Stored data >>
┌──

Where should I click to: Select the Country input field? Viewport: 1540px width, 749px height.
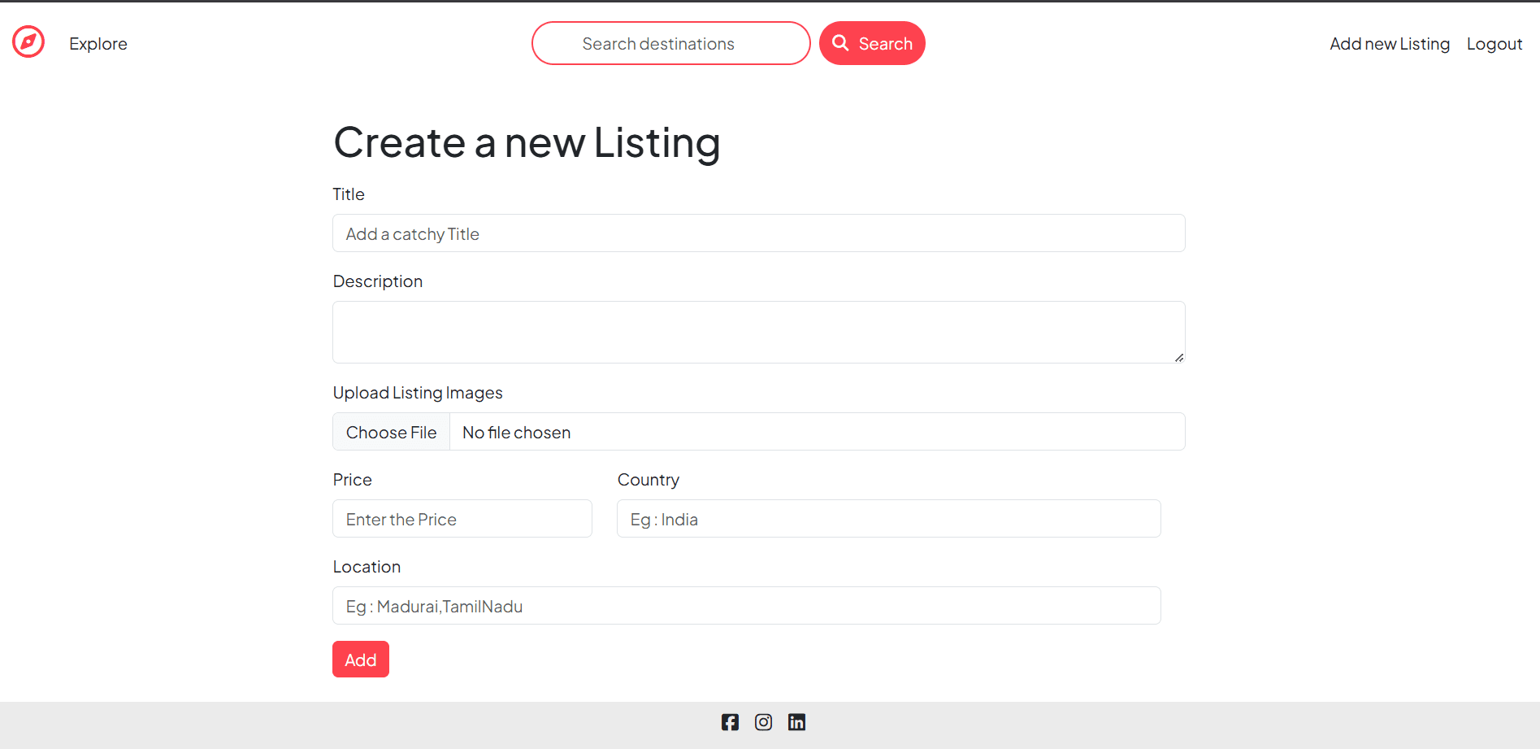[889, 519]
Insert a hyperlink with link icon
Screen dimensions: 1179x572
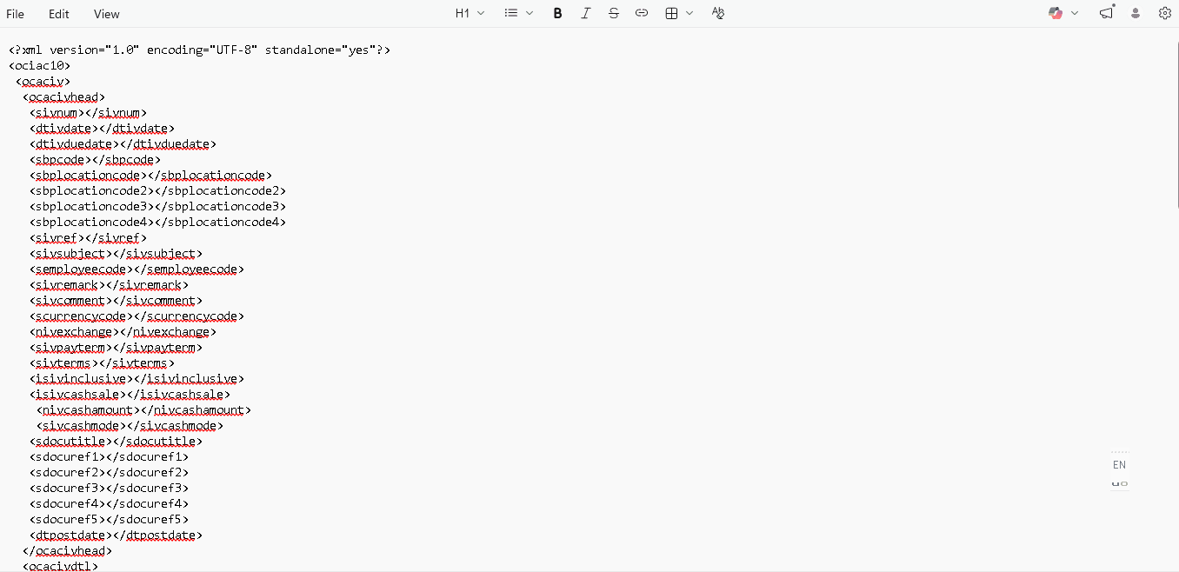click(x=642, y=13)
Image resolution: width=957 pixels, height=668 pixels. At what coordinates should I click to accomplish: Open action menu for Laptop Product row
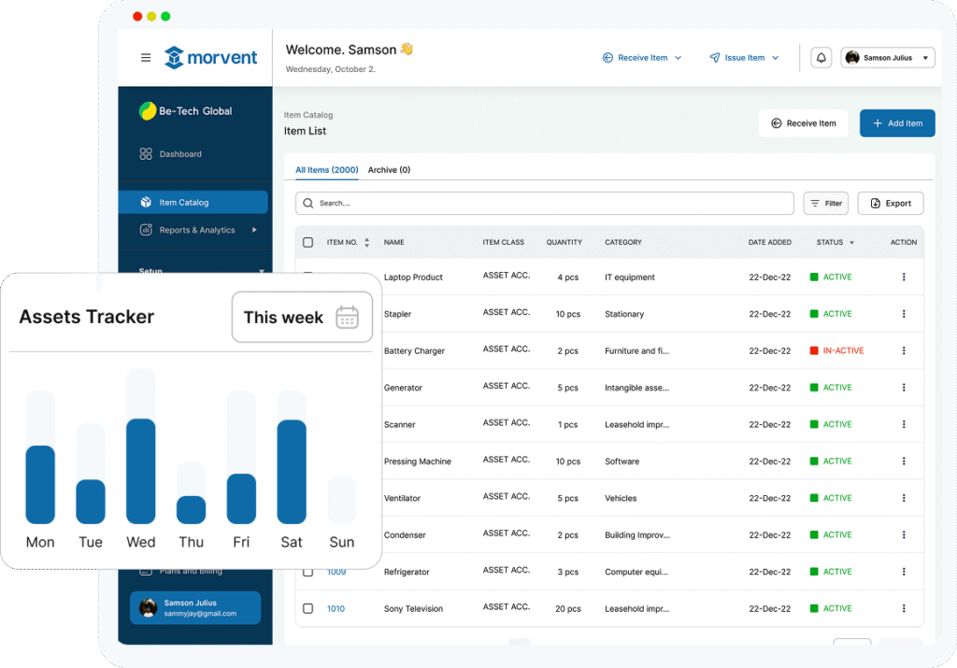904,277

└──

TASK DETAILS >> Reproduce every line above exactly, pictures excluded.

ANSWER TO THE EXERCISE >>
Where should I click to: Select the Country input field? Viewport: 1540px width, 749px height.
[889, 519]
Insert a hyperlink with link icon
Screen dimensions: 1179x572
click(x=642, y=13)
Image resolution: width=957 pixels, height=668 pixels. At what coordinates should I click to accomplish: Open action menu for Laptop Product row
904,277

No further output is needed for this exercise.